Cities are too complex to have their issues aggregated under one intellectual roof. There are too many specialties involved for a generalist to do a good job, and the factors that are most important to a city (ranging from good schools to transportation infrastructure) are not design-dependent. As Jane Jacobs told the 1956 conference, "[a] store is also a storekeeper."

I don't mean that the specialists should defer to each other's expertise. The opposite is true; traffic engineers who care only about moving cars have ruined as many places as urban designers with utopian plans. (And they have been known to work in cahoots.) The specialists must keep each other in check, and each must take responsibility for the good of the whole. Ultimately, and even more importantly, the public must be allowed to articulate its interests.
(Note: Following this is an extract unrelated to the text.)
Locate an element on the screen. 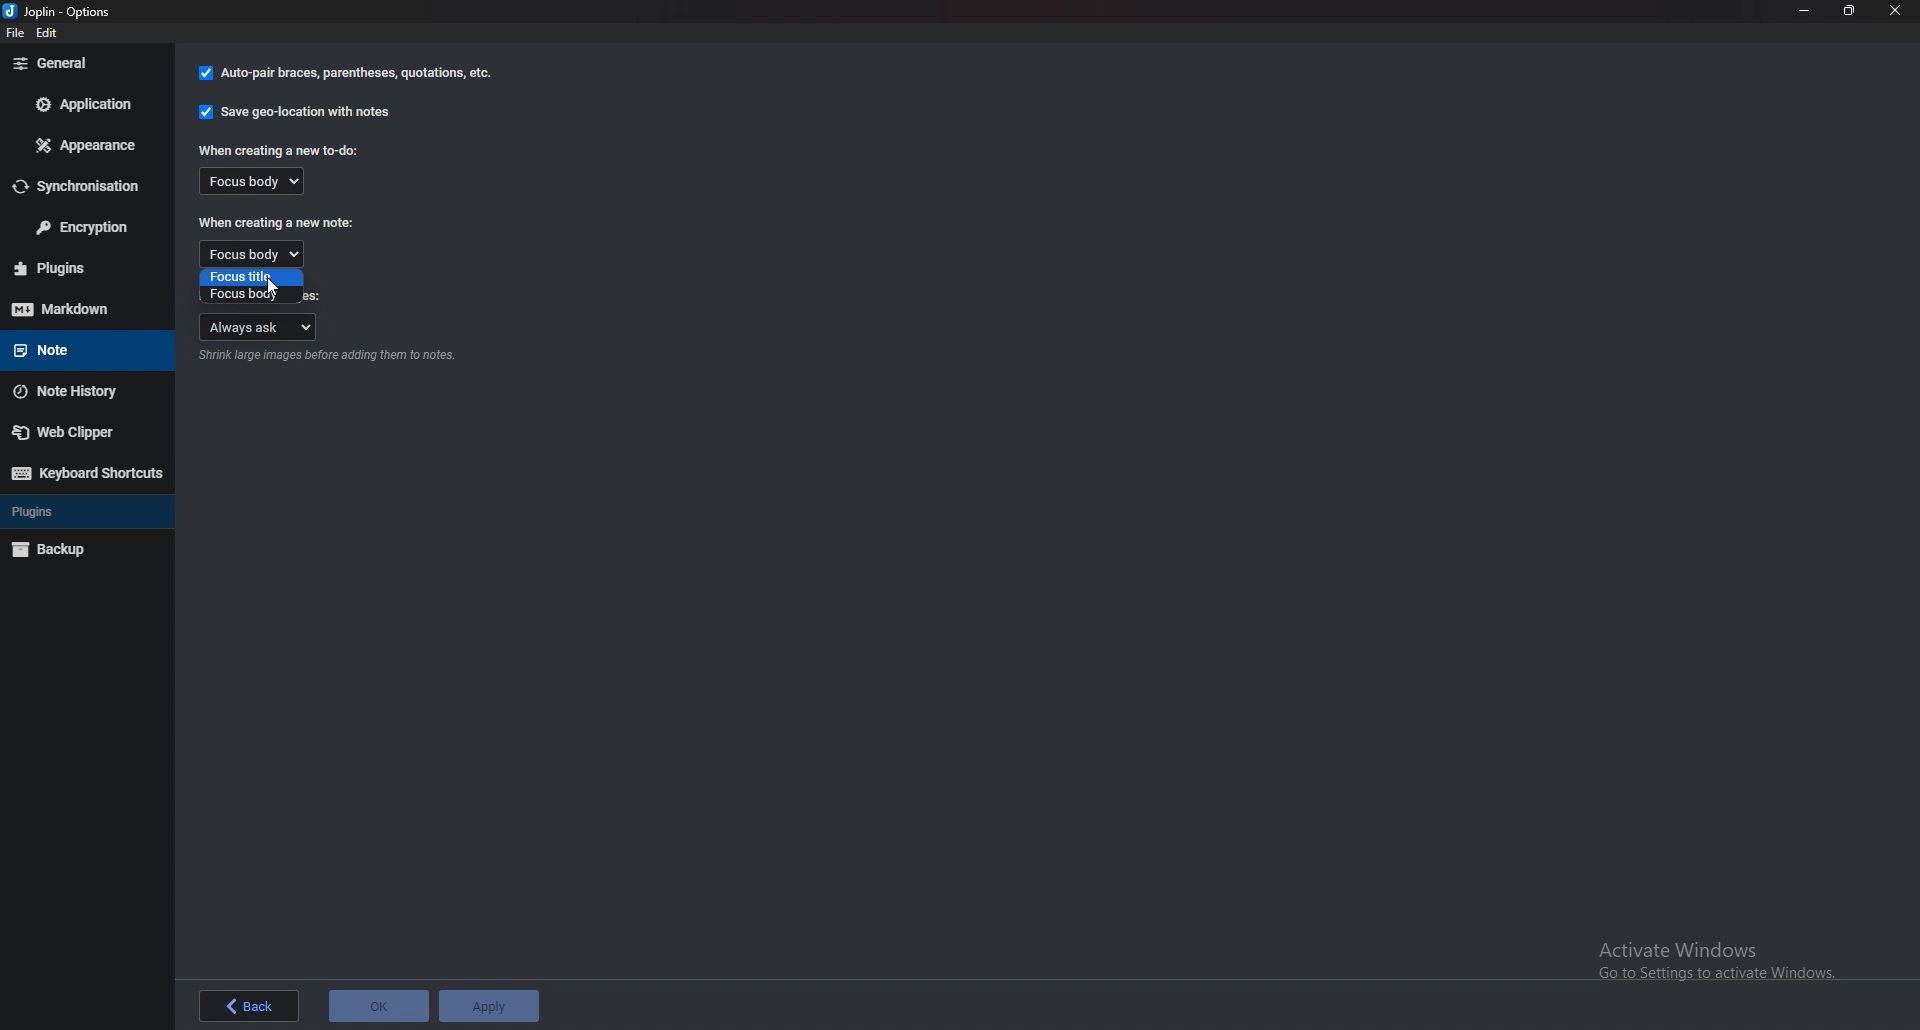  Autopair braces parenthesis, quotation, etc. is located at coordinates (346, 73).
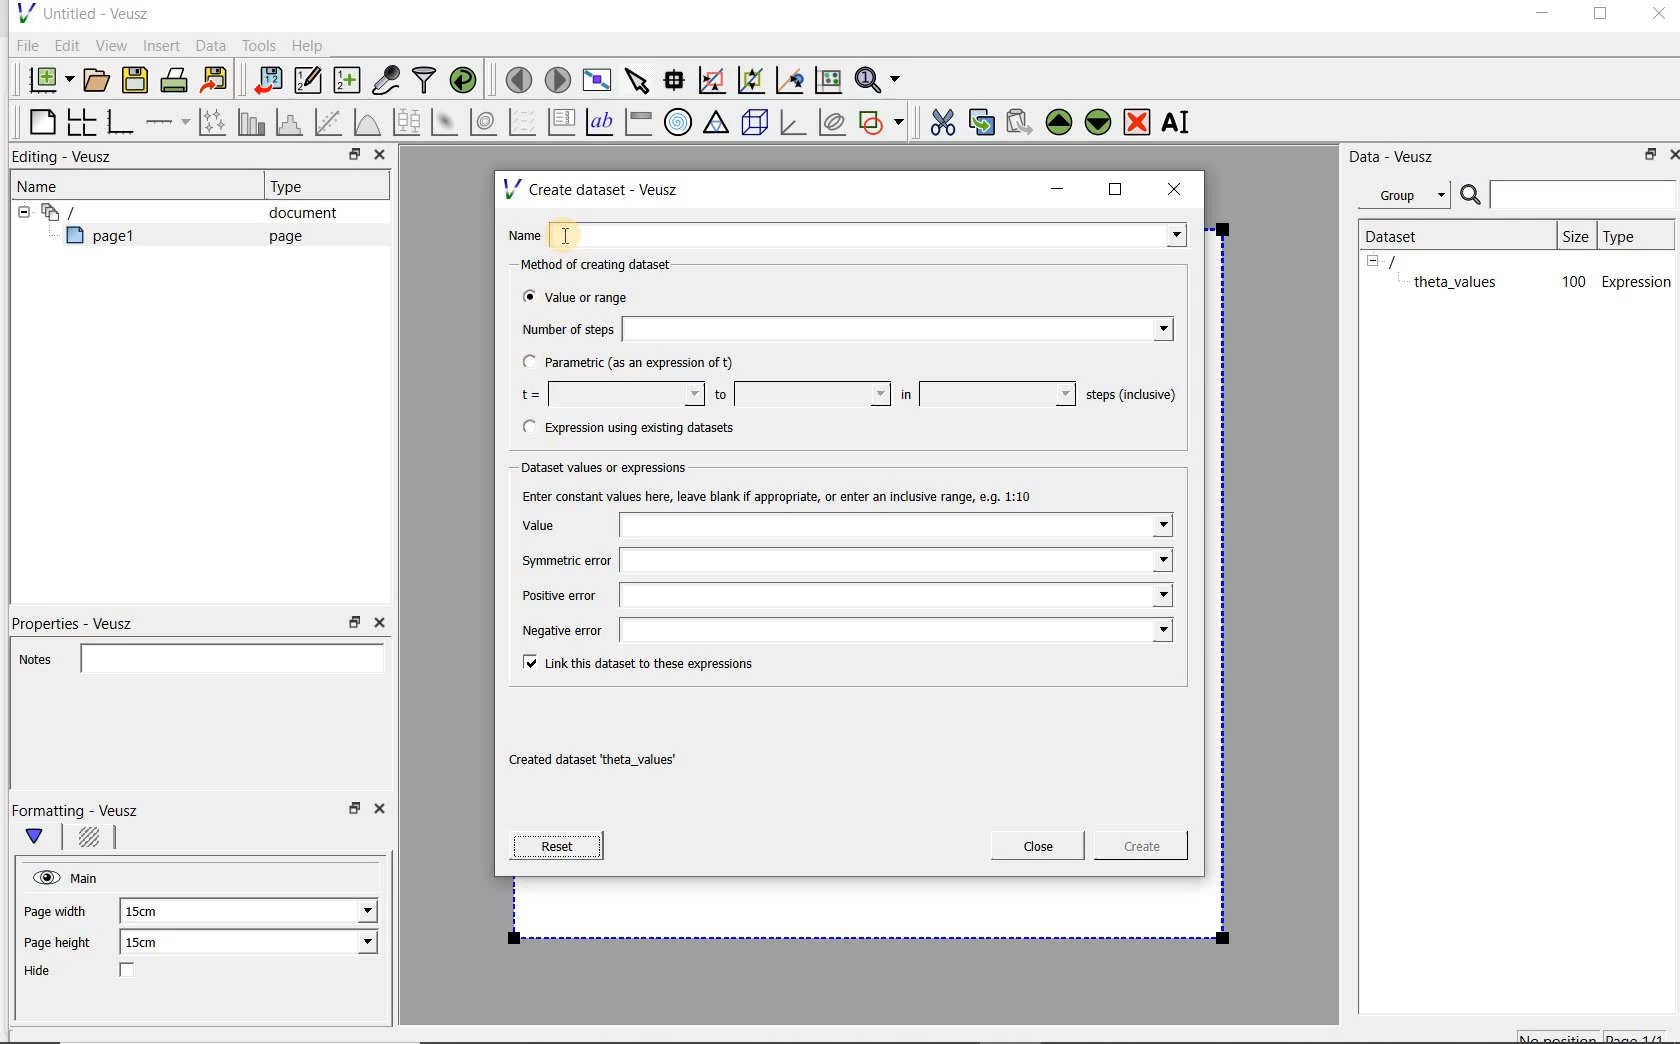 The image size is (1680, 1044). What do you see at coordinates (94, 212) in the screenshot?
I see `Document widget` at bounding box center [94, 212].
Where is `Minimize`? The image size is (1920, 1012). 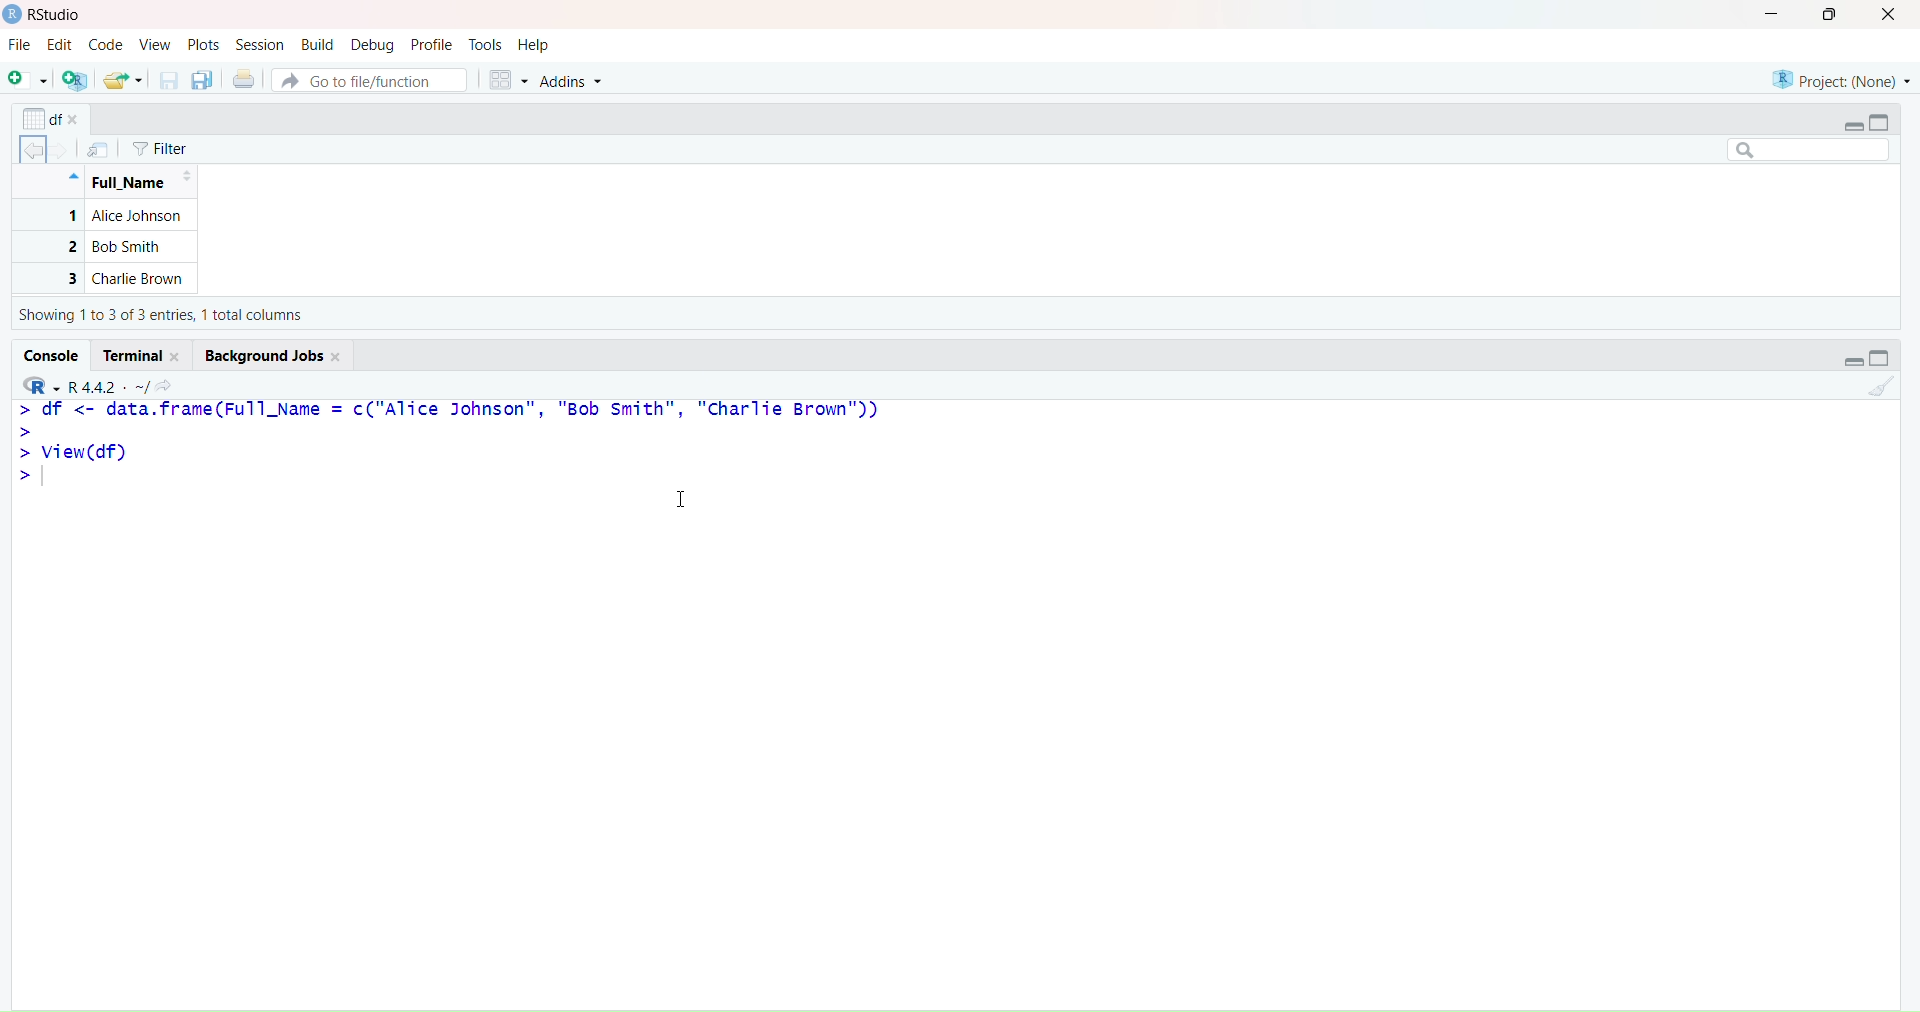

In many ways the most interesting essay in urban design is one by John Kaliski called "Democracy Takes Command: New Community Planning and the Challenge to Urban Design," in which he states, referring to several examples from the Los Angeles area, that "these demonstrate that citizen experts rather than planners or designers are firmly in charge of the evolution and design of the city."

By positing itself as an overarching field, with the urban designer as a kind of savant-king, urban design does two bad things: it slights the factors that are more important to the health of cities than design, and by implicitly separating urban context from architecture it lets architects "off the hook" from their responsibilities to the public realm.

Architects, like lawyers, have clients, with their private needs. But just as lawyers have a duty to the justice system as a whole, architects also have implicit clients -- the public -- who have needs, too. Part of the "commodiousness" of a building should be how it serves people who may never enter it. These demands on the architect have nothing to do with matching a stylistic context, but everything to do with the functional context -- the needs of the public at a particular site.

What Busquets and Krieger would identify as good urban design is nothing more or less than good architecture in a good place. The goodness of the place is not likely to be primarily the product of design.

Frank Gruber writes a weekly column on local politics, which often involve land use issues, for the Santa Monica Lookout News, a news website. His first book, Urban Worrier: Making Politics Personal, was published last year by City Image Press.